- [GIVEN INSTRUCTION 1]
Swap "tribute" for "homage" and reproduce the part of the statement between "At the outset, I" and "and well‑earned legacy.", inclusive.
- [GIVEN INSTRUCTION 2]
According to the statement, who is the outgoing President of LLG?
- [GIVEN INSTRUCTION 3]
Name every value that the statement says defines LLG.

- [TEXT SEGMENT]
----

I am both delighted and deeply honoured to be appointed President of LLG. To be entrusted with this role by peers whose professionalism and judgement I respect so highly is something I do not take lightly.
At the outset, I want to pay tribute to Paul Turner, our outgoing President, and to thank him sincerely for his leadership, commitment and calm authority during his term of office. Paul has stewarded both LLG and, latterly, AMO with great care. The strength and credibility of LLG today owe much to his work. I also want to acknowledge the contribution of Presidents who have gone before him. Each has shaped LLG in different ways, responding to the challenges of their time while preserving the values that define us: professional integrity, thoughtful independence and public service. I am very conscious that I inherit not just a role, but a strong and well‑earned legacy.
I take on the Presidency at a time of significant flux for our sector. We are experiencing structural, institutional and constitutional change; much of it externally driven, much of it complex, and all of it requiring calm, principled and professionally assured leadership. Against that backdrop, my priorities for the coming year sit under three broad and connected themes.

----

- [RECORDS]
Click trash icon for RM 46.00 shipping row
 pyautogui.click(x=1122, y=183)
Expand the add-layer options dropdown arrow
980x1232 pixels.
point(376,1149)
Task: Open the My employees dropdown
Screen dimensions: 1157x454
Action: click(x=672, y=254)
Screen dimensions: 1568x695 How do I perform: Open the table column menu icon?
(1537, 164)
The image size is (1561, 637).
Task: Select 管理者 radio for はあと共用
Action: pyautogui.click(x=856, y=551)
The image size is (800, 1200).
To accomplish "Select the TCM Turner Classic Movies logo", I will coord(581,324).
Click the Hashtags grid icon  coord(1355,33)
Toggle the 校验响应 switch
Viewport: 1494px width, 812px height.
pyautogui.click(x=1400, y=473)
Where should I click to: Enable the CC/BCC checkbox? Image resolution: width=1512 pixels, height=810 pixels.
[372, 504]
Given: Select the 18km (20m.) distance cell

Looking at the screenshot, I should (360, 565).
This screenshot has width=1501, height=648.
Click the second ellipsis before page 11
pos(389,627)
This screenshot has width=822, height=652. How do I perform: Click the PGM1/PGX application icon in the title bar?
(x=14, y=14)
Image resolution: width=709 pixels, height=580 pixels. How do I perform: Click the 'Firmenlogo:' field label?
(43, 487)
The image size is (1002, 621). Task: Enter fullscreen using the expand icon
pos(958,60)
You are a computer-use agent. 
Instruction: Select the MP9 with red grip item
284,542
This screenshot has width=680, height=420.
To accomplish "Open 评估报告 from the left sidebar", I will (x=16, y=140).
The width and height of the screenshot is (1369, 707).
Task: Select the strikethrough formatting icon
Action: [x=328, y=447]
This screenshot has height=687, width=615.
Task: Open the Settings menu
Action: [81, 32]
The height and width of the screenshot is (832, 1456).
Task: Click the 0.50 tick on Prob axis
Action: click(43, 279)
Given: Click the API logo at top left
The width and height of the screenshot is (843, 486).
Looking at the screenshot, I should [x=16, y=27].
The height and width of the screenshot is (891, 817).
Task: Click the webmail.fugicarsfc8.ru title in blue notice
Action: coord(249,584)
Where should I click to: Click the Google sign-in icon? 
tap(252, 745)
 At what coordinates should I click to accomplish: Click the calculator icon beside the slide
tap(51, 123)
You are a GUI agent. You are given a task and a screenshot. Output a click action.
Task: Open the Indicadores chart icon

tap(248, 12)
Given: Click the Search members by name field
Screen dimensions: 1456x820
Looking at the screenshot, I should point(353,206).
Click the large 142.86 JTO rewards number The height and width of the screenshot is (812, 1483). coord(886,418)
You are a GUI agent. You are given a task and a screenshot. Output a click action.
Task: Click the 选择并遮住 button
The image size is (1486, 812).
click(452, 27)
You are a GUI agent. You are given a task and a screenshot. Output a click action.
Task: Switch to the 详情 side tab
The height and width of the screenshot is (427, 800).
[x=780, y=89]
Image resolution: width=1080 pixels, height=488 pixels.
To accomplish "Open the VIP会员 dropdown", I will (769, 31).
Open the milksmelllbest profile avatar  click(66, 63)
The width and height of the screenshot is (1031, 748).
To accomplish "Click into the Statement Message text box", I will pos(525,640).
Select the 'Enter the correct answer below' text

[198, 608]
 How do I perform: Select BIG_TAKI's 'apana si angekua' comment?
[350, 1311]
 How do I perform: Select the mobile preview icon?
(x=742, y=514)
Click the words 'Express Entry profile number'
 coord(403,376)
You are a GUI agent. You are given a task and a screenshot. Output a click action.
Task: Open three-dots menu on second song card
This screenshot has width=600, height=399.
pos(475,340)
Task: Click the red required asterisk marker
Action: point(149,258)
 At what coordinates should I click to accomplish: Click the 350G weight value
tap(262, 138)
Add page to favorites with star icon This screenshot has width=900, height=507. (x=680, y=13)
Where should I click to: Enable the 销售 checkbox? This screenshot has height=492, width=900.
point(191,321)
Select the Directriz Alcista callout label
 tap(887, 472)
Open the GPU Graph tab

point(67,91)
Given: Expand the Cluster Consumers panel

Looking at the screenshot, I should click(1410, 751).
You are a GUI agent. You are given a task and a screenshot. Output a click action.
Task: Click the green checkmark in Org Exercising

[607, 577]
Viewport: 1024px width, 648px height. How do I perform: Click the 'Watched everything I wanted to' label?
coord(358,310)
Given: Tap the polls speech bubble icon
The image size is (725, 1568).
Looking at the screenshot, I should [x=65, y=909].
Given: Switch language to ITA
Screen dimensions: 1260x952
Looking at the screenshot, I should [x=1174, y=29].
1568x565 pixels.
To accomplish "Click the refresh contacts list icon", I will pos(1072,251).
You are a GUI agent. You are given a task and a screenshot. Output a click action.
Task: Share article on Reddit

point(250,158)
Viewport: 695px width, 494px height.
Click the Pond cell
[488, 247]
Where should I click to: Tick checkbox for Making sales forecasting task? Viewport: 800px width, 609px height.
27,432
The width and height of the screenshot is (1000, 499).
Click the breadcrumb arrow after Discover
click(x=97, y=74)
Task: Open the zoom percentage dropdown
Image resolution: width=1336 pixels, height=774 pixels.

----

- [TASK OUTPUT 1]
At the outset, I want to pay homage to Paul Turner, our outgoing President, and to thank him sincerely for his leadership, commitment and calm authority during his term of office. Paul has stewarded both LLG and, latterly, AMO with great care. The strength and credibility of LLG today owe much to his work. I also want to acknowledge the contribution of Presidents who have gone before him. Each has shaped LLG in different ways, responding to the challenges of their time while preserving the values that define us: professional integrity, thoughtful independence and public service. I am very conscious that I inherit not just a role, but a strong and well‑earned legacy.

- [TASK OUTPUT 2]
Paul Turner

- [TASK OUTPUT 3]
Professional integrity, thoughtful independence, public service